本文抜粋 |
********************

解剖学を専門とする医学部教授フレデリック・ドリーヴズは、サーカスの興行師バイツから”エレファント・マン”と呼ばれる畸形の男をひきとる。
本名ジョン・メリック、イギリス人の21歳である彼は、母親が妊娠中象に踏まれたことから生まれつき醜い姿だった。

ジョンはサーカスでさんざん見せ物にされ、バイツに虐待されていたために脅えていた。しかし、温情家ドリーヴズの手厚い保護をうけ、しだいにこころを開くように。勤務先のロンドン病院で受け入れに反対していた院長も改心、厄介者扱いしていた婦長たちも世話を焼いてくれるようになる。

********************

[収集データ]
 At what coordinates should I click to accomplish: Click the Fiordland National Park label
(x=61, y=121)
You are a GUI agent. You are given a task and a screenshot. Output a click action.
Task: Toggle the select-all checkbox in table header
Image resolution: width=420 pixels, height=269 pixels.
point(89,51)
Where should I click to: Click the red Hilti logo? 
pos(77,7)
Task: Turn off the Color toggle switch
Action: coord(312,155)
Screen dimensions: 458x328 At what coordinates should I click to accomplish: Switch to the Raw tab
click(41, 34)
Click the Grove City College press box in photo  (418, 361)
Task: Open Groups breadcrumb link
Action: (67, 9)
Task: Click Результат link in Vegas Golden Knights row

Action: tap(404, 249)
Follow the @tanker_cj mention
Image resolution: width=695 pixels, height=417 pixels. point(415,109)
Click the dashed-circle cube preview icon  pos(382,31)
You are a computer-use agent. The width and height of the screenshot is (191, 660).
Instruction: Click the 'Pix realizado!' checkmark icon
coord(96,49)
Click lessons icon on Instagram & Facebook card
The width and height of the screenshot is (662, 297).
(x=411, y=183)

********************

設問 |
1. エレファント・マンについての文章によると、ジョンが生まれつき醜い姿だったのはなぜですか。
2. エレファント・マンについての文章で、名前が記されている人物をすべて挙げてください。
3. エレファント・マンについての文章を、最後の文に続けて書き進めてください。

期待される結果 |
1. 母親が妊娠中に象に踏まれたからです。

2. フレデリック・ドリーヴズ、バイツ、ジョン・メリック

3.
ドリーヴズの妻のもてなしを受け、はじめて人間らしい生活の喜びに触れるジョン。舞台女優のカンドール夫人との「ロミオとジュリエット」の台詞回しでほのかな恋情を募らせる場面、いつも懐中している肖像写真の母を懐かしむシーンなど、思わず涙を誘います。
ドリーヴズがジョンを初見した瞬間、目から涙が溢れのがなんとも印象的。しかし、本作は障害者と医師とのハートフルな交流を描いたものではないのです。

ジョンの存在を学会で発表したことによってドリーヴズの名声が高まり、よかれと思って引き合わせた社交界の紳士淑女たちは、興がってジョンと面会を求めてくる。
そして、病院の警備員の男が小遣い稼ぎに、隔離病棟へ見物客を通したことが、幸福に酔いしれていたジョンをふたたび元の精神の牢獄へと送り返してしまう羽目に。

最終的には紆余曲折を経て、ドリーヴズの監視下に保護されるのですが、それまでにさんざん好奇と侮蔑の目を浴びつづけてきたジョンには、明るい表情は戻っていません。観劇に招待され夢心地のまま就寝する彼が、人間らしい臥せ方で終わっていくのはせめてもの救いなのでしょうか。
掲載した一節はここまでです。